An obvious spam email blew past the filters:

You can tell it’s spam, too. Right?
Those of you running Windows should have undone whatever setting removes file extensions from the usual views, because by default Windows won’t bother you with such trivia.
But, hey, maybe an SVG file can contain an audio recording. I mean, there’s an online file converter for that, so it must be a thing.
Spoiler: Audio-in-SVG really is a thing.
Having been around this block a couple of times, though, let’s peek inside the SVG file with a text editor:

Huh. Not an audio recording, but a Javascript one-liner with a URL/URI/IRI/whatever aiming Your Default Browser at a presumably compromised server.

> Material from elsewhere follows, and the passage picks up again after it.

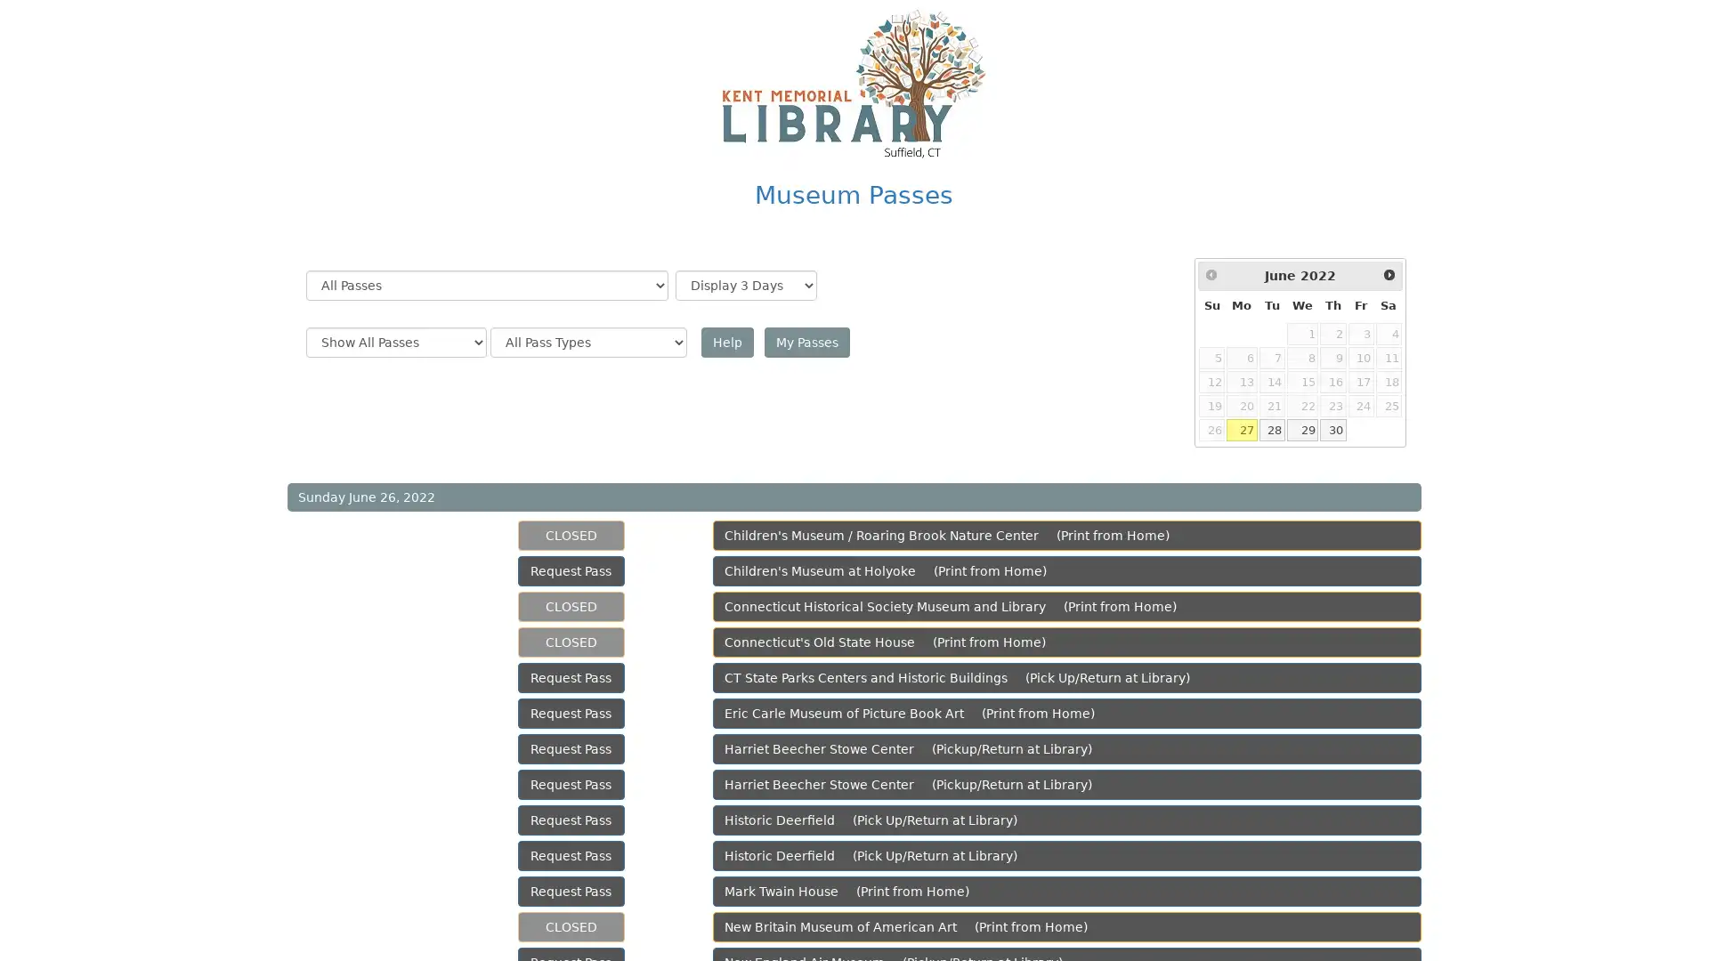 Image resolution: width=1709 pixels, height=961 pixels. I want to click on My Passes, so click(805, 343).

I didn’t go further, but surely the payload would wrestle Your Default Browser into a position allowing insertion of a remote compromise.
Well played, spammer!
Just another entry in the “Why friends don’t let friends run Windows” category, despite knowing whenever security and convenience come into conflict, convenience always wins.
Comments
One response to “SVG Attack Vector”
My email address got got revealed, likely due to a signup in one of two (unless both) groups I joined (both using groups.io). Spam frequency went from nil to very high, most caught by the now well-trained junk filter. However, I keep getting occasional messages ostensibly from my email vendor (used to be my dialup provider, now email only. It’s nice not having to change addresses. Message source brings much hilarity, and the usual html buttons/links always seem to go to one address. Google hosts many of these.
On rare occasions I get an attachment. No inclination to open some click-to-self-destruct files. I’d have to download the attachment, and that seems illadvised.
The email endor has a very hands off attitude, so I don’t complain, just check to make sure it isn’t a very rare legit message from thm, and drop the email.